【アウトライナー関連書籍】奥出直人「良い文章のための方法論」(『パソコンを思想する』より)
「良い文章のための方法論」
『思考のエンジン』の奥出直人が、アウトライナーを使わずにアウトライナーによるプロセスライティングをシミュレートする方法を解説した文章があります。『パソコンを思想する』という1990年のムック本に掲載された「良い文章のための方法論」という文章がそれです。
アウトライナーをシミュレートすると言っても、単に昔ながらのアウトライン(≒構成案)を作って書くという意味ではありません。あるいは付箋やカードを使って構成を検討するということでもありません。プロセスライティングはもっとずっと複雑です。
面白いのは、それをアウトライナーを使わずに行うことによって、そのメカニズムが浮かび上がってくることです。
「良い文章のための方法論」の詳細目次は以下のようになっています。
『思考のエンジン』前半部で、奥出は実際の論文のライティング(正確にはリ・ライティング)の様子を詳細に示すつつ、アウトライナーを使ったプロセスライティングを解説しています。
このときの作業は英語で行われていました。使用ソフトはアウトライナーのGrandViewとワープロのWordPerfect。いずれも日本語は使えません。MS-DOSの時代なので、英語版ソフトでは日本語(というか2バイト文字)自体まったく受け付けないのです。
では、奥出は日本語はどうやって書いていたのでしょうか。『思考のエンジン』当時、奥出は日本語ワープロとしては一太郎ver.2を使っていたと言います。あの『思考のエンジン』が一太郎で書かれたと思うとちょっと不思議(?)です。
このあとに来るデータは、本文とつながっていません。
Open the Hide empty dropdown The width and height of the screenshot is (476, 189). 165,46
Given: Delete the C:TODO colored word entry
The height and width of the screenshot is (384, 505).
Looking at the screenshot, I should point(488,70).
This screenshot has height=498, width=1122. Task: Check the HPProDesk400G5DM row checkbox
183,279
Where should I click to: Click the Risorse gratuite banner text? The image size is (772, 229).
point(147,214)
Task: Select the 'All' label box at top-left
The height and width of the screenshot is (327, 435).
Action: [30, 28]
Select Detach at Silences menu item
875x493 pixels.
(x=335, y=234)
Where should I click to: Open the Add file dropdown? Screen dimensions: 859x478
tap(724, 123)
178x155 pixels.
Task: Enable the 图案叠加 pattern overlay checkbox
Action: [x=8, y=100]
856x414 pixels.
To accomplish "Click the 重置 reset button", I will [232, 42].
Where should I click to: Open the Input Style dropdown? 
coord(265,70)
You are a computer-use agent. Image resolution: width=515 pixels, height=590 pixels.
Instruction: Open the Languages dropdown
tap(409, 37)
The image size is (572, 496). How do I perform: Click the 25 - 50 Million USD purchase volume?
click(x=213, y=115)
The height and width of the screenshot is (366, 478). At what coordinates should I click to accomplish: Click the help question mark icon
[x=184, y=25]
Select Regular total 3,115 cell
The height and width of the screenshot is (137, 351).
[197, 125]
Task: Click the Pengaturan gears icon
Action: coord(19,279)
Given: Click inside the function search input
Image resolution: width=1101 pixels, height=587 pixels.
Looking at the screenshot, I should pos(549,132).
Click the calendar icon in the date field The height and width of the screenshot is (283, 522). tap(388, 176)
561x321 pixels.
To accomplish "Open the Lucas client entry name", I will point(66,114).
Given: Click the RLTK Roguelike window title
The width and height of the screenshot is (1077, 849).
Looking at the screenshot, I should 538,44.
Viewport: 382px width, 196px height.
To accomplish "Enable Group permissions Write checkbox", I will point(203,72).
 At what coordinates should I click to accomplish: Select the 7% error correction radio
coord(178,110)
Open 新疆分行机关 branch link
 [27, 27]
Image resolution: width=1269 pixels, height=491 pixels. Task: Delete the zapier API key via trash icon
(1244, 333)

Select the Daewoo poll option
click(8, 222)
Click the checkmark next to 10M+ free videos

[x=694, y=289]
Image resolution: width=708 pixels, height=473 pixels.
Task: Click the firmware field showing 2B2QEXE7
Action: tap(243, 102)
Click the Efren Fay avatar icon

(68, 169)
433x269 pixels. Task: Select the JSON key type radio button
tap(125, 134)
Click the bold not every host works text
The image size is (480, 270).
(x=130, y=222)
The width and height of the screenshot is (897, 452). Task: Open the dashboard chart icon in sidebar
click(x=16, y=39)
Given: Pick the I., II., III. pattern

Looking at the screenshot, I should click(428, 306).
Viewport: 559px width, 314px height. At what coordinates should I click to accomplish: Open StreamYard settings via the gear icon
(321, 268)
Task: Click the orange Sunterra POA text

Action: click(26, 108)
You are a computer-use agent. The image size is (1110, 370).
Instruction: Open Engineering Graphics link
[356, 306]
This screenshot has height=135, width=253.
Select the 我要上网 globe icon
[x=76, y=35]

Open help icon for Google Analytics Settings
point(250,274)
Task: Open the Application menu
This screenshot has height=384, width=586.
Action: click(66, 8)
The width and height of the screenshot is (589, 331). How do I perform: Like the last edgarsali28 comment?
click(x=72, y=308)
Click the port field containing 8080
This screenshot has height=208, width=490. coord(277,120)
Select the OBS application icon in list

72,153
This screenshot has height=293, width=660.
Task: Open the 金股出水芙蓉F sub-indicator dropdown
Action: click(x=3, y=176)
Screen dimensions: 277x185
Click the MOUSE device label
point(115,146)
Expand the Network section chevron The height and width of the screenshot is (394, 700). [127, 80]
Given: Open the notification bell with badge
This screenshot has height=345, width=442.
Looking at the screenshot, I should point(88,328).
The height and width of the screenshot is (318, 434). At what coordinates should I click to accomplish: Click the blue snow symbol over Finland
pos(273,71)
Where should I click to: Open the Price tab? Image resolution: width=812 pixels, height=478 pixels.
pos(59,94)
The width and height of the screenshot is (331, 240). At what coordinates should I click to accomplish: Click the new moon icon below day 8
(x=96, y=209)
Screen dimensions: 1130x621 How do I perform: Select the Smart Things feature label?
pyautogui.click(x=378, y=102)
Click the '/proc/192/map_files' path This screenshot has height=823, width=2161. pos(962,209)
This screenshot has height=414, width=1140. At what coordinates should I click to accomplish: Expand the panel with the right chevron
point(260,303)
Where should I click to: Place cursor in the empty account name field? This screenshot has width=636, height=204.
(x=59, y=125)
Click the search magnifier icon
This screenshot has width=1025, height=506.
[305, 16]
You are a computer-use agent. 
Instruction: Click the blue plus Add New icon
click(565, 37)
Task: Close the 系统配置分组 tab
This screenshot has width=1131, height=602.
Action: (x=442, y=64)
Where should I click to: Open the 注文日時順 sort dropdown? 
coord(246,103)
奥出は当時入手できた日本語のアウトライナーをいくつか試したものの満足できず(英語のアウトライナーを使っていた感覚で使えず)、結局日本語で書く場合は「ワープロとコピーとバインダーを使ってアウトライナーの機能をシミュレートしていた」というのです。「良い文章での方法論」での学生の論文指導でも、その方法が使われています。